Write. Write. Write. Classes can help you with motivation, and understanding craft, but you learn to write by writing. It’s hard work. It’s not always fun. Don’t wait for inspiration. Inspiration will come, but you have to be at your desk writing to take advantage of it.

Some days you’ll think you’re writing Pulitzer Prize winning prose. Some days you’ll think it’s all junk. You can’t listen to either voice. Just keep going. Toughen up. Critique is hard, but you can’t grow as a writer without it. Expect magic to happen. It will, but only if you put in the time.

Read, read, read. Reading will help you learn. The more you write, the more you’ll see what you do well, and don’t do so well. Once you begin to see your weaknesses, your reading will take on new meaning. You’ll begin to see how other writers handle the same issues ? the solutions, often elegant, that they’ve found and you can learn from. Reading like a writer is to see not just the story, but the nuts and bolts, the underlying structure. Anything you do to put off writing is probably a mistake. Write!

7. How many books have you written?


8. Do you have any tricks or tips to help others become a better writer (please be as specific and information as you possibly can)?

_ _ _ _

Jobs
[1] Copy the writing advice word for word, from "Some days you’ll think you’re" up to and including "in the time.".
[2] Continue the writing advice from where it stops.

(Data for locating visible targets)
_ _ _ _

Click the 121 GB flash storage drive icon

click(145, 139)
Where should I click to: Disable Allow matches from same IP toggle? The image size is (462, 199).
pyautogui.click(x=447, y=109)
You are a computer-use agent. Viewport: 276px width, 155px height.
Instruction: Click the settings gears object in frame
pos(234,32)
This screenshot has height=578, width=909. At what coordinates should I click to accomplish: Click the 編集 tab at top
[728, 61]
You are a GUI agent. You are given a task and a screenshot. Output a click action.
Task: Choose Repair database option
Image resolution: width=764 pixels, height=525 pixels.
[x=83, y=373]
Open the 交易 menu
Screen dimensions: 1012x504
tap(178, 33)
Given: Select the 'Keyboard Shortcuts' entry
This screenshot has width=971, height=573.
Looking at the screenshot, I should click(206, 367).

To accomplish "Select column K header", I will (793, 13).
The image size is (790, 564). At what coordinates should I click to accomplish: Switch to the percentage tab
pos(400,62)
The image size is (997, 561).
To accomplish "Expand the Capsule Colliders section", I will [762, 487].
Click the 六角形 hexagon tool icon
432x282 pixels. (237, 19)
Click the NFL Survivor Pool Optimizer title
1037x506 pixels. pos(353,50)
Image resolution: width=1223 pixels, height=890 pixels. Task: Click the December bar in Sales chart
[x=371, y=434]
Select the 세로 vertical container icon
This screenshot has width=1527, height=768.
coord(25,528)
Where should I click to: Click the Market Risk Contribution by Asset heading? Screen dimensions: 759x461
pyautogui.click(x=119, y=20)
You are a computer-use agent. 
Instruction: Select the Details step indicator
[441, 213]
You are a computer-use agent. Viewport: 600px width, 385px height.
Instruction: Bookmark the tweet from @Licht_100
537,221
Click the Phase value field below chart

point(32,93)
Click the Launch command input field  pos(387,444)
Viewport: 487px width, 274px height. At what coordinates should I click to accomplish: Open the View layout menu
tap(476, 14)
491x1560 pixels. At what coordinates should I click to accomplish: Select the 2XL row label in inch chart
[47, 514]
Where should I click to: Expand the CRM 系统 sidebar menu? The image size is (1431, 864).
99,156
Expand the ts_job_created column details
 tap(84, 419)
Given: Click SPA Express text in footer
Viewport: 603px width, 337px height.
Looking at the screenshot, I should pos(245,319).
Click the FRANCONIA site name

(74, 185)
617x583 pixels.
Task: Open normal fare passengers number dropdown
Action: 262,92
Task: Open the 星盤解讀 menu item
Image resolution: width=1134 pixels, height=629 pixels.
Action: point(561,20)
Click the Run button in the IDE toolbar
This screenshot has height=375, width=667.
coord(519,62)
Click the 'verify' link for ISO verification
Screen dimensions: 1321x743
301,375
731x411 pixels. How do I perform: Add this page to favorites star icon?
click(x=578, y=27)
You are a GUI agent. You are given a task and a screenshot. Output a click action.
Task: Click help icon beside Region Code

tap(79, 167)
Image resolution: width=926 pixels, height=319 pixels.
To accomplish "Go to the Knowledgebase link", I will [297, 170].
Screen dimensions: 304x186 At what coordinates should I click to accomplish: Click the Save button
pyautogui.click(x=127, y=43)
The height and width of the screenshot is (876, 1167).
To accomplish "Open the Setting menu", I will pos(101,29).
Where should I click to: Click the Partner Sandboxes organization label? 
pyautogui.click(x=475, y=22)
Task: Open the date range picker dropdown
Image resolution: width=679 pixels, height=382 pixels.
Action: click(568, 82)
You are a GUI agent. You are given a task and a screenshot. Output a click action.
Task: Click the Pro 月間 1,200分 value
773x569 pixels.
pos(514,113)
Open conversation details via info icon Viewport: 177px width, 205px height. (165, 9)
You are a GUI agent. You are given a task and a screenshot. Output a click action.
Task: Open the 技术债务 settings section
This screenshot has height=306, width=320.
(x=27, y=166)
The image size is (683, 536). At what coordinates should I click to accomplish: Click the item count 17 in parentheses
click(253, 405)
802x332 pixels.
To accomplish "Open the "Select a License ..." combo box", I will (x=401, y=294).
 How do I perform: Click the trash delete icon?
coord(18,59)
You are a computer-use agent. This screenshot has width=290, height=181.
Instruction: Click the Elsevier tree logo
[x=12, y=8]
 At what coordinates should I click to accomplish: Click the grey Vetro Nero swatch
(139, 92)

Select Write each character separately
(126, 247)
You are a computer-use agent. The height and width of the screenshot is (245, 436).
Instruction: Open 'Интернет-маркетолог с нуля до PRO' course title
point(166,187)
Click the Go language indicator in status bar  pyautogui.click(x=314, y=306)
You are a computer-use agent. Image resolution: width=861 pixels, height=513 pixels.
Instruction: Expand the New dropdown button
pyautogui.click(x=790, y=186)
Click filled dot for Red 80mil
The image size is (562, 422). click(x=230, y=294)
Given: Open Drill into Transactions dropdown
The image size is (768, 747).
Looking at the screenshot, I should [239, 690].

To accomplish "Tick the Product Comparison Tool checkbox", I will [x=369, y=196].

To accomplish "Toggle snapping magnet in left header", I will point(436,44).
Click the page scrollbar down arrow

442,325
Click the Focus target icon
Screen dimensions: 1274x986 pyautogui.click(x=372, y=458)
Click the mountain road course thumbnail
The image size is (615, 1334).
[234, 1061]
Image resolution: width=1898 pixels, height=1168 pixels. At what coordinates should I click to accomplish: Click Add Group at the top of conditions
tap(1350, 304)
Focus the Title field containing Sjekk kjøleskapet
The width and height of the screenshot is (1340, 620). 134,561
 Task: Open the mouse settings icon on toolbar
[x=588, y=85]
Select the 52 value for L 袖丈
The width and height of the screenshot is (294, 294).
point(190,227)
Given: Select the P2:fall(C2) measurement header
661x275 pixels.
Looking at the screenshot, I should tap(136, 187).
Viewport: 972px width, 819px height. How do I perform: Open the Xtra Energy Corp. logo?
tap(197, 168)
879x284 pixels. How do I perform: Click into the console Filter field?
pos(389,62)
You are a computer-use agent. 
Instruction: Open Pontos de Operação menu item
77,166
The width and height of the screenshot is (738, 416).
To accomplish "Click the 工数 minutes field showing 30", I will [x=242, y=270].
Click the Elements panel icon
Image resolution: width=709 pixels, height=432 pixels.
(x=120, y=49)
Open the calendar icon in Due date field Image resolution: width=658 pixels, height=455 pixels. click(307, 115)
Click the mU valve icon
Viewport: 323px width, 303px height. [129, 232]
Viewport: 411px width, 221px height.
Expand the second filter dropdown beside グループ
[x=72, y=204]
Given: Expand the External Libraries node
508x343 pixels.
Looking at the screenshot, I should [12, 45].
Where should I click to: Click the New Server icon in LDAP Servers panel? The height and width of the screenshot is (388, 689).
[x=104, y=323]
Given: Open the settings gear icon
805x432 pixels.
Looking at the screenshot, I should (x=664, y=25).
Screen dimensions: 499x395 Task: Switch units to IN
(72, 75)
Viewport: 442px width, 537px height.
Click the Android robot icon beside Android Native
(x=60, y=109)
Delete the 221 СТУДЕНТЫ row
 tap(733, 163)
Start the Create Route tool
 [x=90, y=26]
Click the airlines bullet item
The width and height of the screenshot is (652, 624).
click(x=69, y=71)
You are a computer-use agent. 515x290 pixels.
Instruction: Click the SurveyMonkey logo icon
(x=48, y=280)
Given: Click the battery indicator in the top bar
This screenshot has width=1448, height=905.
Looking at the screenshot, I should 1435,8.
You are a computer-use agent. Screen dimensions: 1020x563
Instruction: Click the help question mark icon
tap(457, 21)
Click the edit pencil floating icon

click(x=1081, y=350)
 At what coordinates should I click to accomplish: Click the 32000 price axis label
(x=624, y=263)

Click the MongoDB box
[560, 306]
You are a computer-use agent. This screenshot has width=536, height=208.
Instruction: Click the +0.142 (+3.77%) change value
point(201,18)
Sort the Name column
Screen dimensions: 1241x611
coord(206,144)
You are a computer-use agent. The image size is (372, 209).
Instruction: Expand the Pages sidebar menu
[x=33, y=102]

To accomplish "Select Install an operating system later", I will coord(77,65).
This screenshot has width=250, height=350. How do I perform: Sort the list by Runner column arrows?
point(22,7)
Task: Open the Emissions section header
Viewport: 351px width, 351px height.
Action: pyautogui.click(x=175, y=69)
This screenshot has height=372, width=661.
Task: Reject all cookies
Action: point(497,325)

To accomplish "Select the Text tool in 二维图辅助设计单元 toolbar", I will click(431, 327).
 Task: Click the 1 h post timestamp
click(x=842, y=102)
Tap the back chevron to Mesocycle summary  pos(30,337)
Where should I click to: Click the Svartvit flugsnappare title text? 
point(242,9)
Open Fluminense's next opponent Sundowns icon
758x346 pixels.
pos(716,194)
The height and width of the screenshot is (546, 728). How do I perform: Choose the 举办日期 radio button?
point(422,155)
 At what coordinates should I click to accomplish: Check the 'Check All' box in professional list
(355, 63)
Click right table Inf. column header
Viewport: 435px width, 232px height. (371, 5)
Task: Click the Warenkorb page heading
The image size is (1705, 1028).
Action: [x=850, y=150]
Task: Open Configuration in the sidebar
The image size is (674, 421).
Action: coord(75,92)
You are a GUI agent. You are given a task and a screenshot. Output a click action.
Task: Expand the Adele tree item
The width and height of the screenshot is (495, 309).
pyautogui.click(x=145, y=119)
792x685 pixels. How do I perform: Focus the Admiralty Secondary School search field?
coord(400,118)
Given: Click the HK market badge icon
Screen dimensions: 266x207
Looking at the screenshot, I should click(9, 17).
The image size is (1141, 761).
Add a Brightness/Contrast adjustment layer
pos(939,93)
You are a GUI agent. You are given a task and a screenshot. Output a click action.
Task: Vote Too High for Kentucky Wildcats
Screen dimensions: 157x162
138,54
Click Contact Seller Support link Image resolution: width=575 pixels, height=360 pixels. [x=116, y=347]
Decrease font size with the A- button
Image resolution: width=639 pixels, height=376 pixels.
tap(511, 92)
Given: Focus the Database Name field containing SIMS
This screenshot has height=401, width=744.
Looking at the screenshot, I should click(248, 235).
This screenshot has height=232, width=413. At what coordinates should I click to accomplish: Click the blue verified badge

_ _ _ _

Solved tasks
[1]
Some days you’ll think you’re writing Pulitzer Prize winning prose. Some days you’ll think it’s all junk. You can’t listen to either voice. Just keep going. Toughen up. Critique is hard, but you can’t grow as a writer without it. Expect magic to happen. It will, but only if you put in the time.

[2]
Well, because I think one element differentiates writers who get published from writers who don’t, let’s talk about discipline. I’ve been teaching a class called “Writing the Modern Mystery” for seventeen years. During that time, I’ve come across lots of wonderful writers. What I don’t know about those people is -- do they have the discipline to actually spend the time to finish a book. It may sound simplistic, but it’s the people who finish books who ultimately get published, not people who work erratically on a story year after year. You have to be a self-starter. In my opinion, you have to take the decision -- to write or not to write -- off the table. You make a commitment: Every Monday and Thursday evening I will write for two hours. Or every Saturday afternoon I will spend four hours working on my book. No excuses. Now, of course, life doesn’t always work like that, but the more you can do to take the decision away from yourself, the better off you’ll be if you have trouble with discipline.

9. How long does it take you to get from the initial proposal/concept, to the final draft?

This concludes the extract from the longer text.